Going line by line through the listing below, count each line that includes the word "Choose", and reply with the count only.

*** Opening of Given records ***

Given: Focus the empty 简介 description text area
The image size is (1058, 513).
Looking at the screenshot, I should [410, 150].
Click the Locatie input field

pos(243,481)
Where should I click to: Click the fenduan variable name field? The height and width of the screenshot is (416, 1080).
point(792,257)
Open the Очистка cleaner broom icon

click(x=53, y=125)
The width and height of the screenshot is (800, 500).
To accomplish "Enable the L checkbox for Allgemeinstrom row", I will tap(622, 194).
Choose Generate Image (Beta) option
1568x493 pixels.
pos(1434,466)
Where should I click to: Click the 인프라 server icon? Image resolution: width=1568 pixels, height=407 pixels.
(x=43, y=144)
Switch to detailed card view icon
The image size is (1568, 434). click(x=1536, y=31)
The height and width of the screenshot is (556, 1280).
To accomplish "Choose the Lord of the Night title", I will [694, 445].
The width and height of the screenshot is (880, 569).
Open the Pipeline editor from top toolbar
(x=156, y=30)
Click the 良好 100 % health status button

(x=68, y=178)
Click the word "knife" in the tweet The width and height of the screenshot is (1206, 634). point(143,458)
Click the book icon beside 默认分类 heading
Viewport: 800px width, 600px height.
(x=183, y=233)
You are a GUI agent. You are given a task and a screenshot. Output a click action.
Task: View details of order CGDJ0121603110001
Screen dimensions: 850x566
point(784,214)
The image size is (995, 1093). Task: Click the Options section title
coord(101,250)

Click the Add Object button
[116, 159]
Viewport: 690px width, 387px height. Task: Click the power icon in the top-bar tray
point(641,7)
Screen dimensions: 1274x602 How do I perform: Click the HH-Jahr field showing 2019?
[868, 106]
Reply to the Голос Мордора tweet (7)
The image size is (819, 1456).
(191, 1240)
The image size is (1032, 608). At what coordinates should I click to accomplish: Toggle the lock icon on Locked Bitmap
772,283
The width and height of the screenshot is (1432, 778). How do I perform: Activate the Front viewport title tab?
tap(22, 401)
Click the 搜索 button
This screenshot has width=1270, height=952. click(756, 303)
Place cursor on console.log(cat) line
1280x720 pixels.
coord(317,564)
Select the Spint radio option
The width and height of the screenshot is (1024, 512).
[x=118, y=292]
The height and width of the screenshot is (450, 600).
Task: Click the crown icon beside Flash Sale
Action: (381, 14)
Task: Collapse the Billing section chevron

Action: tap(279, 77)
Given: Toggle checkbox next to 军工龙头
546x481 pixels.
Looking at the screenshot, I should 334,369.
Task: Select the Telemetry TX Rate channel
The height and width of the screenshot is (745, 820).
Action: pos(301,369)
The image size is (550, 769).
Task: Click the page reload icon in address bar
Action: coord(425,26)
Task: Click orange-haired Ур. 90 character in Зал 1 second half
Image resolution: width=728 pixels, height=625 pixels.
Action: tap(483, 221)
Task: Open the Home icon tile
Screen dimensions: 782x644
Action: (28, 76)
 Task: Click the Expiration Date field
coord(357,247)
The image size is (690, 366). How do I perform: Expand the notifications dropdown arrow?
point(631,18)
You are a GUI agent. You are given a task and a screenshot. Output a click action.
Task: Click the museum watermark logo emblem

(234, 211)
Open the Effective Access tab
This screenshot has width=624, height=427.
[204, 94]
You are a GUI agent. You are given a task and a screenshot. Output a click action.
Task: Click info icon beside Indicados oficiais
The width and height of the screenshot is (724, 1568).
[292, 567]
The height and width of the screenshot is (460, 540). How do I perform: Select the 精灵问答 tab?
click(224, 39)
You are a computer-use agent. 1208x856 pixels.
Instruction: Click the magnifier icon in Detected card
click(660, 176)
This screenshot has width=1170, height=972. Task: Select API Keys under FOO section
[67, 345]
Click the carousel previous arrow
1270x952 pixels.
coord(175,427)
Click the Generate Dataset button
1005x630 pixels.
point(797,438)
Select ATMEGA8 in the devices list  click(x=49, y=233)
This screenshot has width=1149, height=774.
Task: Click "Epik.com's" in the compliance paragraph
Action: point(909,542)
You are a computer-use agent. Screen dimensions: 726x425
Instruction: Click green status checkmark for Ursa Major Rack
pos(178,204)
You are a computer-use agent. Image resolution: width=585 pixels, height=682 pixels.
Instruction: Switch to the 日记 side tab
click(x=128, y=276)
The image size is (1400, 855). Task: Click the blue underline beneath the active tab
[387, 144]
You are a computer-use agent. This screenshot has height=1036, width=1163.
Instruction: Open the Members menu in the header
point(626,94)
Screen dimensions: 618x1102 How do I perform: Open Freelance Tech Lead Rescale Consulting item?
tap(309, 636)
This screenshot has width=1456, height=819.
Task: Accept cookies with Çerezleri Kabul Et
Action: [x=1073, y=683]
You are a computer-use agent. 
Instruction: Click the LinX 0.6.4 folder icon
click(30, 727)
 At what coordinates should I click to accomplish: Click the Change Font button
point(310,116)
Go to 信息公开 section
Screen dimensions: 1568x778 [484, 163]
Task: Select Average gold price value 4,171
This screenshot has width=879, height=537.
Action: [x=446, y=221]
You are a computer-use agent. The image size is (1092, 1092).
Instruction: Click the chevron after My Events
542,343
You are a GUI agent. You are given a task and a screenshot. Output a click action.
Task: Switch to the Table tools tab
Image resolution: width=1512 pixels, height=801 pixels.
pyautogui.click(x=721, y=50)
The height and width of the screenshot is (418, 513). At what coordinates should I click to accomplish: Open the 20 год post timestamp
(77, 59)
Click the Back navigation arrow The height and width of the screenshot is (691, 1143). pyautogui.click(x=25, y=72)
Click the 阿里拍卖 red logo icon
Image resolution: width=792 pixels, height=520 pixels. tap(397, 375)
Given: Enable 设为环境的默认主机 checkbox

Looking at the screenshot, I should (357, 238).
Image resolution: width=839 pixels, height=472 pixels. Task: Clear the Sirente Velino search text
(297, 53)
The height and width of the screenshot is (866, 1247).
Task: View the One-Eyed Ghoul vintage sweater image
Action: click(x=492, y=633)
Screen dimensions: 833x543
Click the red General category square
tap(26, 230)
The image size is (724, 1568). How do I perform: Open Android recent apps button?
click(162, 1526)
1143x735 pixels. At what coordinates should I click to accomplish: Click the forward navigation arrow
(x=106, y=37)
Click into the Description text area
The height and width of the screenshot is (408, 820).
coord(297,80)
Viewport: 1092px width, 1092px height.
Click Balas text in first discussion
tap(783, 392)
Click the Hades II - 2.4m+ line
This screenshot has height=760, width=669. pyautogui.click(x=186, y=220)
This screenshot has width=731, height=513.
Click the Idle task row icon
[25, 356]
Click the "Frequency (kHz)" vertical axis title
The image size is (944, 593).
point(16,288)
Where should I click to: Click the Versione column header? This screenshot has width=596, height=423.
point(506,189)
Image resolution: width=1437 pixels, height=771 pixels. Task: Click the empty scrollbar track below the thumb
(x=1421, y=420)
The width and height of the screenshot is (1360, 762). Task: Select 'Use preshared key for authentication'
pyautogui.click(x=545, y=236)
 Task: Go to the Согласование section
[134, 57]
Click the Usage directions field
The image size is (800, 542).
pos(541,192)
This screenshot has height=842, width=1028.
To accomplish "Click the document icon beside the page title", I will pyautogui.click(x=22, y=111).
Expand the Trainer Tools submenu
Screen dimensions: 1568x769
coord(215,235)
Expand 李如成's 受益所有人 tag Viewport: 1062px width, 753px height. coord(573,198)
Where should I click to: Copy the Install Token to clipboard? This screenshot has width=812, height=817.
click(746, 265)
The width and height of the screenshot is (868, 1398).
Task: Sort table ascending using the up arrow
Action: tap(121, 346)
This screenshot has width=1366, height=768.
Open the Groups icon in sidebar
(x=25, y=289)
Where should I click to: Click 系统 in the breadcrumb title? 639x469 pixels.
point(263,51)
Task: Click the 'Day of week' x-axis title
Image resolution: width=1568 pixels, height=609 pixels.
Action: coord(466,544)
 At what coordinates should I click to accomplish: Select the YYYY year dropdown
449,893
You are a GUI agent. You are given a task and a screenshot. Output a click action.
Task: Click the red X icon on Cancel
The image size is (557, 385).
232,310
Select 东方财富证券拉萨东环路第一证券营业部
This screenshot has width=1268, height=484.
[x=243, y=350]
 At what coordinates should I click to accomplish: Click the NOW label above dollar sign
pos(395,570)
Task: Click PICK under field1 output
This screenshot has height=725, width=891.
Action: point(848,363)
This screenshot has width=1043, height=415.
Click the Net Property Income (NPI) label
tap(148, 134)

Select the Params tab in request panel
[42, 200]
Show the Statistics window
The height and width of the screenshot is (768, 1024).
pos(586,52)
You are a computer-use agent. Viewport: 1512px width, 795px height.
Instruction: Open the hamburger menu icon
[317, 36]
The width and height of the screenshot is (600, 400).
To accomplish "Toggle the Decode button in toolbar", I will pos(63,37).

*** Close of Given records ***

#### [Task result]
2